Method 2: Multi-Container – Agent and Module
This option separates the module and agent. The module would be deployed with the app in a single container, and the agent is deployed in a separate container. Even though the module and agent are in different containers, they’re both in the same Kubernetes pod. The agent and module containers share a volume to communicate via domain socket.
Method 3: Pod Container – Agent in Reverse Proxy Mode
In the event the Signal Sciences agent runs in reverse proxy mode, it can sit in the same pod container as the application. Similar to option 1, Signal Sciences sits in line with the application, but the only difference is the module configuration.
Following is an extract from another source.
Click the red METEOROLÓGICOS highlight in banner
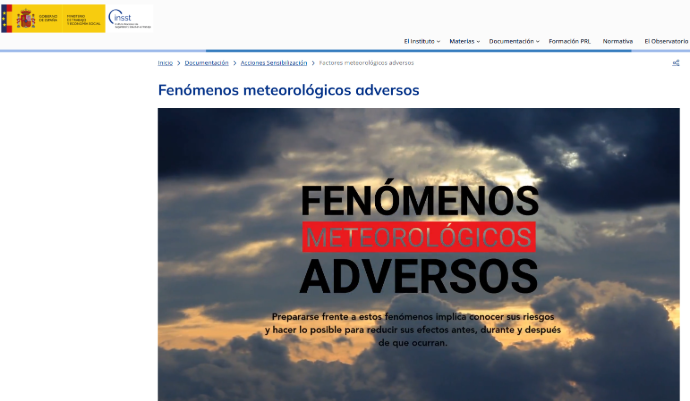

Method 4: Pod Multi-Container – Agent in Reverse Proxy in Sidecar Container
Similar to Option 2, the agent is deployed in reverse proxy mode without a module. The difference is the agent is in a separate container from than the application. The request will go through the agent container before allowing it to the application container. The agent and application containers co-exist in the same pod.
For layers 1 and 2, the ingress service is leveraged. Unlike traditional WAFs that require individual rule-tuning for each application that sits behind the ingress service, Signal Sciences requires none of that overhead due to our dynamic detections using our proprietary SmartParse methodology.
Layer 1 Method 1: Ingress Pod Container – NGINX or HAProxy
This option allows for deploy the module and agent in the same container as the NGINX or HAProxy ingress pod. The module would sit on NGINX or HAProxy, while the agent is in the same container. All requests go through the ingress pod and autoscale as needed. The application pod exists behind the ingress pod.
Layer 1 Method 2: Ingress Pod Multi-Container – NGINX or HAProxy
Similar to Option 6, with the only difference being that the module and agent are in separate containers within the same ingress pod. Just like Option 3, both the agent and module containers will have to share the domain socket volume. This deployment method protects Kubernetes clusters from exposure to the open internet.
Layer 2 Method 4: Multi-Service – Agent in Reverse Proxy
This deployment option runs the agent in reverse proxy mode and in a separate pod from the application. The agent pod receives and inspects the request, and blocks or passes the request to the application pod. This allows for autoscaling the agent or application separately.
Ultimate Flexibility to Secure Applications and Microservices
With Signal Sciences, you have ultimate flexibility to secure your applications and microservices quickly no matter how your DevOps team leverages containers with Kubernetes. These installation examples allow our customers to protect their apps on day one while ensuring that their applications will remain secure in the future, even if their app deployments with Kubernetes change.